**What you need to do:** Update the records below, replacing every occurrence of "pixels" with "px" and leaving all other text unchanged.

(Element and text position data)

== == ==

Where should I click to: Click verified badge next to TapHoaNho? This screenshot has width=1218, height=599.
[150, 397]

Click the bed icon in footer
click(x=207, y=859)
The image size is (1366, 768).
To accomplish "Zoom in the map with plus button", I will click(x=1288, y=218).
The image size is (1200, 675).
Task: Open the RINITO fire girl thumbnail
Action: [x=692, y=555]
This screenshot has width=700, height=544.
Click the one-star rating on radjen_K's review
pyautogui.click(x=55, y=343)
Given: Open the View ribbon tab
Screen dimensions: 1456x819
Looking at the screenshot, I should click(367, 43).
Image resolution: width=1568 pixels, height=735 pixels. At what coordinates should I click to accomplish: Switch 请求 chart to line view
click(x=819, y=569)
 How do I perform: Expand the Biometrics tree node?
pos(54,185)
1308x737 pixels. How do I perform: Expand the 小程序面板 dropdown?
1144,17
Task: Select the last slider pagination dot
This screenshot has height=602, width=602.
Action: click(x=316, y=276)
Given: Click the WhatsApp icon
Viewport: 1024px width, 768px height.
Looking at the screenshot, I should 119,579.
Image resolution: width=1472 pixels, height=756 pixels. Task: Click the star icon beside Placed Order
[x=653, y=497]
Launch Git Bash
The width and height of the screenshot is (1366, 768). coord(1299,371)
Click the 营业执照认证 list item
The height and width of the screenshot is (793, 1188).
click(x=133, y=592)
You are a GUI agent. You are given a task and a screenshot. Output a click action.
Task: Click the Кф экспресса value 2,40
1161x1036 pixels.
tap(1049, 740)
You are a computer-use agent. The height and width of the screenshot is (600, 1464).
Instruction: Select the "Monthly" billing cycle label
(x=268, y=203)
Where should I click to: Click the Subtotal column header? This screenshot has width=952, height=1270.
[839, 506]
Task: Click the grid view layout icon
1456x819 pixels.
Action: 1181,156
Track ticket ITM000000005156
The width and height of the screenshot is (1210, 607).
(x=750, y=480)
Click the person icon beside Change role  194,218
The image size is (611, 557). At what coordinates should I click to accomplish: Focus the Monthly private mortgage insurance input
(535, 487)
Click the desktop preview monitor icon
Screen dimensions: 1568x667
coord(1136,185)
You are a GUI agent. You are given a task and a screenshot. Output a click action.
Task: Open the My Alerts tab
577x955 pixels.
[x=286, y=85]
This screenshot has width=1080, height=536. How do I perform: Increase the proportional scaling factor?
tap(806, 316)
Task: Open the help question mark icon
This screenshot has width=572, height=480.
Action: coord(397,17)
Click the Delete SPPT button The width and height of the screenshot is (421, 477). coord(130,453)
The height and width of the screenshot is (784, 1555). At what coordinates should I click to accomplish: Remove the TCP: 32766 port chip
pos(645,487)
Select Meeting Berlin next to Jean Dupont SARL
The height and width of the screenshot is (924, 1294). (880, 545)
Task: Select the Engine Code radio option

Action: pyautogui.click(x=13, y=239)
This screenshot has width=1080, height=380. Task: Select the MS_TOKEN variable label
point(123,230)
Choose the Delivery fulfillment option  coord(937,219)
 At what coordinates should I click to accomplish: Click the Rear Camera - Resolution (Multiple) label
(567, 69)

== == ==

**The completed task:**
Where should I click to: Click verified badge next to TapHoaNho? This screenshot has width=1218, height=599.
[150, 397]

Click the bed icon in footer
click(x=207, y=859)
The image size is (1366, 768).
To accomplish "Zoom in the map with plus button", I will click(x=1288, y=218).
The image size is (1200, 675).
Task: Open the RINITO fire girl thumbnail
Action: [x=692, y=555]
This screenshot has width=700, height=544.
Click the one-star rating on radjen_K's review
pyautogui.click(x=55, y=343)
Given: Open the View ribbon tab
Screen dimensions: 1456x819
Looking at the screenshot, I should click(367, 43).
Image resolution: width=1568 px, height=735 px. At what coordinates should I click to accomplish: Switch 请求 chart to line view
click(x=819, y=569)
 How do I perform: Expand the Biometrics tree node?
pos(54,185)
1308x737 px. How do I perform: Expand the 小程序面板 dropdown?
1144,17
Task: Select the last slider pagination dot
This screenshot has height=602, width=602.
Action: click(x=316, y=276)
Given: Click the WhatsApp icon
Viewport: 1024px width, 768px height.
Looking at the screenshot, I should 119,579.
Image resolution: width=1472 px, height=756 px. Task: Click the star icon beside Placed Order
[x=653, y=497]
Launch Git Bash
The width and height of the screenshot is (1366, 768). coord(1299,371)
Click the 营业执照认证 list item
The height and width of the screenshot is (793, 1188).
click(x=133, y=592)
You are a GUI agent. You are given a task and a screenshot. Output a click action.
Task: Click the Кф экспресса value 2,40
1161x1036 px.
tap(1049, 740)
You are a computer-use agent. The height and width of the screenshot is (600, 1464).
Instruction: Select the "Monthly" billing cycle label
(x=268, y=203)
Where should I click to: Click the Subtotal column header? This screenshot has width=952, height=1270.
[839, 506]
Task: Click the grid view layout icon
1456x819 px.
Action: 1181,156
Track ticket ITM000000005156
The width and height of the screenshot is (1210, 607).
(x=750, y=480)
Click the person icon beside Change role  194,218
The image size is (611, 557). At what coordinates should I click to accomplish: Focus the Monthly private mortgage insurance input
(535, 487)
Click the desktop preview monitor icon
Screen dimensions: 1568x667
coord(1136,185)
You are a GUI agent. You are given a task and a screenshot. Output a click action.
Task: Open the My Alerts tab
577x955 px.
[x=286, y=85]
This screenshot has width=1080, height=536. How do I perform: Increase the proportional scaling factor?
tap(806, 316)
Task: Open the help question mark icon
This screenshot has width=572, height=480.
Action: coord(397,17)
Click the Delete SPPT button The width and height of the screenshot is (421, 477). coord(130,453)
The height and width of the screenshot is (784, 1555). At what coordinates should I click to accomplish: Remove the TCP: 32766 port chip
pos(645,487)
Select Meeting Berlin next to Jean Dupont SARL
The height and width of the screenshot is (924, 1294). (880, 545)
Task: Select the Engine Code radio option

Action: pyautogui.click(x=13, y=239)
This screenshot has width=1080, height=380. Task: Select the MS_TOKEN variable label
point(123,230)
Choose the Delivery fulfillment option  coord(937,219)
 At what coordinates should I click to accomplish: Click the Rear Camera - Resolution (Multiple) label
(567, 69)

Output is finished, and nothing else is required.